**TASK STATEMENT**
Whatever appears in the records, write it out again exactly.

[Saved entries]
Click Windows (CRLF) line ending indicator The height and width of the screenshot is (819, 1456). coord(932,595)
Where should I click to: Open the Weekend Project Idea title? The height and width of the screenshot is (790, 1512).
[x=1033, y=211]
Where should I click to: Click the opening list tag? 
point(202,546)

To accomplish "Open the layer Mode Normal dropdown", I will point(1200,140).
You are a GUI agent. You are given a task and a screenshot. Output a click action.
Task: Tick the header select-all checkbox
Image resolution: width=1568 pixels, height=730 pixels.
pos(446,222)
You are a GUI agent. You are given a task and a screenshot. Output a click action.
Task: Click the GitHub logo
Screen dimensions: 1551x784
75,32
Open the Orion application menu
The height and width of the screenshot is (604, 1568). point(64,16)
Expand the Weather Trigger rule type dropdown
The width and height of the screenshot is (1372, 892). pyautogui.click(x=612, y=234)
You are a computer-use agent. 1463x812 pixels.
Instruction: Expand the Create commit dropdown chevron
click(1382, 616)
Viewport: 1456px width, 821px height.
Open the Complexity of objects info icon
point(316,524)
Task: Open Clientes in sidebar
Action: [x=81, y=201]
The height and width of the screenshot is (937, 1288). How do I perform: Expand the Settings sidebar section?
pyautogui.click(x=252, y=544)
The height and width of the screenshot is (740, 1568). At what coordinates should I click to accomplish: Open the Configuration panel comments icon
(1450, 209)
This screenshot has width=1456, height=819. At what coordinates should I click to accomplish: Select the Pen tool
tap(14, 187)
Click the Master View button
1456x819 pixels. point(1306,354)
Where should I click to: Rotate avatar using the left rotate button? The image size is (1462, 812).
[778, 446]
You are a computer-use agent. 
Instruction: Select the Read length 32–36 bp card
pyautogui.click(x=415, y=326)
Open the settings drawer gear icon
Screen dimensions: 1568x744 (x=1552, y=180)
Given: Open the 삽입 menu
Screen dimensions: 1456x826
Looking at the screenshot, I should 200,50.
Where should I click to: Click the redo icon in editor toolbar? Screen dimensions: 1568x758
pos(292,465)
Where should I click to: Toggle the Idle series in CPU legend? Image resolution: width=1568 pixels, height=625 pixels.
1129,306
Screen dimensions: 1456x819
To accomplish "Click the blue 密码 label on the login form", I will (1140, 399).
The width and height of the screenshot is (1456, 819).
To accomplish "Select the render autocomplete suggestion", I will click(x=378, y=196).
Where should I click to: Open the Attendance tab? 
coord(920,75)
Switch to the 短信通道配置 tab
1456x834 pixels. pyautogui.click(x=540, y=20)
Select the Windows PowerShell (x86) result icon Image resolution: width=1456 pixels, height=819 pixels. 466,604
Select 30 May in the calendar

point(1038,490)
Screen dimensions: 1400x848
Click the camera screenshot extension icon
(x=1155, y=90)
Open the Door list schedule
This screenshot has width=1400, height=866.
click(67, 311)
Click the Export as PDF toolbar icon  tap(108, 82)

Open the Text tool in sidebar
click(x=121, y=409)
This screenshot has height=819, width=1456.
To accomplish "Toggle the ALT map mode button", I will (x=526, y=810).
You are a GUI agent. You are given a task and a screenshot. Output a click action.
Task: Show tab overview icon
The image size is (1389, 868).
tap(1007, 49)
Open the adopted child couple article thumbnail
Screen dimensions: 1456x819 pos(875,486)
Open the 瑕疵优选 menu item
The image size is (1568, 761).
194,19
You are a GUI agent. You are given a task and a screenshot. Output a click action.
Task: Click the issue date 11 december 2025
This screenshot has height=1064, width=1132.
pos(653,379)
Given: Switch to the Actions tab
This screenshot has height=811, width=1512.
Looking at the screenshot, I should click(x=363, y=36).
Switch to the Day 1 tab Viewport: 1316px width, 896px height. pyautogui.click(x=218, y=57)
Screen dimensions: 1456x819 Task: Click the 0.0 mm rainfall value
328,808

**ANSWER FOR THIS EXERCISE**
Click Windows (CRLF) line ending indicator The height and width of the screenshot is (819, 1456). coord(932,595)
Where should I click to: Open the Weekend Project Idea title? The height and width of the screenshot is (790, 1512).
[x=1033, y=211]
Where should I click to: Click the opening list tag? 
point(202,546)

To accomplish "Open the layer Mode Normal dropdown", I will point(1200,140).
You are a GUI agent. You are given a task and a screenshot. Output a click action.
Task: Tick the header select-all checkbox
Image resolution: width=1568 pixels, height=730 pixels.
pos(446,222)
You are a GUI agent. You are given a task and a screenshot. Output a click action.
Task: Click the GitHub logo
Screen dimensions: 1551x784
75,32
Open the Orion application menu
The height and width of the screenshot is (604, 1568). point(64,16)
Expand the Weather Trigger rule type dropdown
The width and height of the screenshot is (1372, 892). pyautogui.click(x=612, y=234)
You are a computer-use agent. 1463x812 pixels.
Instruction: Expand the Create commit dropdown chevron
click(1382, 616)
Viewport: 1456px width, 821px height.
Open the Complexity of objects info icon
point(316,524)
Task: Open Clientes in sidebar
Action: [x=81, y=201]
The height and width of the screenshot is (937, 1288). How do I perform: Expand the Settings sidebar section?
pyautogui.click(x=252, y=544)
The height and width of the screenshot is (740, 1568). At what coordinates should I click to accomplish: Open the Configuration panel comments icon
(1450, 209)
This screenshot has width=1456, height=819. At what coordinates should I click to accomplish: Select the Pen tool
tap(14, 187)
Click the Master View button
1456x819 pixels. point(1306,354)
Where should I click to: Rotate avatar using the left rotate button? The image size is (1462, 812).
[778, 446]
You are a computer-use agent. 
Instruction: Select the Read length 32–36 bp card
pyautogui.click(x=415, y=326)
Open the settings drawer gear icon
Screen dimensions: 1568x744 (x=1552, y=180)
Given: Open the 삽입 menu
Screen dimensions: 1456x826
Looking at the screenshot, I should 200,50.
Where should I click to: Click the redo icon in editor toolbar? Screen dimensions: 1568x758
pos(292,465)
Where should I click to: Toggle the Idle series in CPU legend? Image resolution: width=1568 pixels, height=625 pixels.
1129,306
Screen dimensions: 1456x819
To accomplish "Click the blue 密码 label on the login form", I will (1140, 399).
The width and height of the screenshot is (1456, 819).
To accomplish "Select the render autocomplete suggestion", I will click(x=378, y=196).
Where should I click to: Open the Attendance tab? 
coord(920,75)
Switch to the 短信通道配置 tab
1456x834 pixels. pyautogui.click(x=540, y=20)
Select the Windows PowerShell (x86) result icon Image resolution: width=1456 pixels, height=819 pixels. 466,604
Select 30 May in the calendar

point(1038,490)
Screen dimensions: 1400x848
Click the camera screenshot extension icon
(x=1155, y=90)
Open the Door list schedule
This screenshot has width=1400, height=866.
click(67, 311)
Click the Export as PDF toolbar icon  tap(108, 82)

Open the Text tool in sidebar
click(x=121, y=409)
This screenshot has height=819, width=1456.
To accomplish "Toggle the ALT map mode button", I will (x=526, y=810).
You are a GUI agent. You are given a task and a screenshot. Output a click action.
Task: Show tab overview icon
The image size is (1389, 868).
tap(1007, 49)
Open the adopted child couple article thumbnail
Screen dimensions: 1456x819 pos(875,486)
Open the 瑕疵优选 menu item
The image size is (1568, 761).
194,19
You are a GUI agent. You are given a task and a screenshot. Output a click action.
Task: Click the issue date 11 december 2025
This screenshot has height=1064, width=1132.
pos(653,379)
Given: Switch to the Actions tab
This screenshot has height=811, width=1512.
Looking at the screenshot, I should click(x=363, y=36).
Switch to the Day 1 tab Viewport: 1316px width, 896px height. pyautogui.click(x=218, y=57)
Screen dimensions: 1456x819 Task: Click the 0.0 mm rainfall value
328,808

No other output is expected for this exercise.